W zależności od kraju mówiło się o niej, że jest odbiciem tarczy Walkirii pędzących do Walhalli lub też utożsamiało ją z ognistym smokiem, mającym uwodzić kobiety w czasie nieobecności ich mężów. Mowa tutaj o zorzy polarnej, która jest niesamowitym zjawiskiem świetlnym występującym zaledwie w kilku miejscach na świecie. Jeśli uchwycenie jej jest również twoim marzeniem, dowiedz się gdzie najlepiej wybrać się w podróż!

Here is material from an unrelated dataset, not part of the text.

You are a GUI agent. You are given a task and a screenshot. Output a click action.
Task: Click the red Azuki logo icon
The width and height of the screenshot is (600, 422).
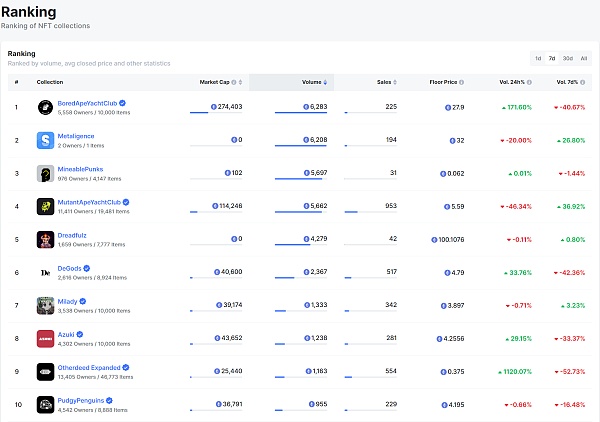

Zorza Polarna na malowniczej Islandii
Jednym z państw, gdzie zobaczyć możemy magiczną zorzę jest Islandia. Jest to miejsce najczęściej odwiedzane przez Polaków, którzy marzą o ujrzeniu na własne oczy tego niesamowitego widowiska światła ze względu na dużą ilość bezpośrednich lotów. Sezon na zorzę rozpoczyna się w październiku i trwa aż do marca. Oczywiście, żeby była dobrze widoczna konieczne są sprzyjające warunki pogodowe, a mianowicie potrzebne jest bezchmurne niebo, brak opadów atmosferycznych oraz niewielki księżyc. Na “polowanie” najlepiej jest udać się na północ od Reykjaviku. Odważniejsi powinni wybrać się na poszukiwania w okolice lodowca Jokulsarlon, które odwiedzić możemy kilka godzin wcześniej w celu eksploracji jaskiń. Pamiętajmy jednak, że do tego konieczny będzie nam odpowiedni sprzęt oraz ciepły ubiór! A co robić na Islandii, kiedy wyczekujemy zorzy? Zwiedzić Reykjavik! Warto odwiedzić jest Dom Höfði, który uważa się za miejsce, gdzie odbyło się spotkanie mające zapoczątkować koniec zimnej wojny. Ciekawą jest też wspaniała wystawa o osadnictwie z eksponatami sięgającymi IX I X wieku.
Poszukując zorzy w Norwegii
Miejscem równie pięknym i też łatwo dla nas dostępnym jest Norwegia. Tam najlepiej jest powziąć kierunek na okręg Nordland lub też znajdujące się dalej na północ Tromso. Sezon trwa podobnie jak na Islandii od jesieni do wiosny. Zorza polarna czyli aurora borealis jest głęboko zakorzeniona w lokalnej kulturze, a mianowicie w mitologii nordyckiej, gdzie nadawało się jej boskie pochodzenie. Teraz już jednak wiadomym jest, że świecenie wywołują burze magnetyczne i bardziej niż z mitycznymi bogami wiąże się z prawami fizyki. Jeśli już znaleźliśmy się w Norwegii warto trochę po niej podróżować, z tego względu, że jest to naprawdę ciekawe miejsce. Koniecznie odwiedzić musimy tradycyjną wioskę Lyngør, na którą dostaniemy się jedynie łodzią. Jeśli już będziemy we wcześniej wspomnianym Tromso nie zapomnijmy pójść do lokalnego portu czy arktycznej katedry. Fantastycznym doświadczeniem jest skorzystanie z psich zaprzęgów.
Z wyprawą na Syberię
Rządni prawdziwej przygody powinni wybrać się polować na zorzę w głąb Rosji, a mianowicie na samą Syberię! Dobrym rozwiązaniem jest chociażby Murmańsk, który od Petersburga oddalony jest o około trzydzieści godzin pociągiem, dlatego za zdecydowanie lepszą uznamy podróż samolotem. Częstotliwość pojawienia się zorzy zależy od warunków pogodowych. Przy sprzyjających, widać ją nawet kilka razy w tygodniu. Co możemy zwiedzić, jeśli jesteśmy już w Murmańsku? Czeka tam na nas chociażby atomowy lodołamacz Lenin czy ogromna statua, upamiętniająca obrońców Sowieckiej Arktyki. Wiele osób uważa samo miasto za przytłaczające ze względu na typowo komunistyczną architekturę, jednak bez wątpienia warto je odwiedzić.
Zorza polarna jest często marzeniem wielu osób, a my jesteśmy zdania, że marzenia trzeba spełniać! Poza tym, że taka wyprawa da nam szansę nie tylko zobaczyć upragnione zjawisko, ale też zwiedzić cudowne i klimatyczne miasta.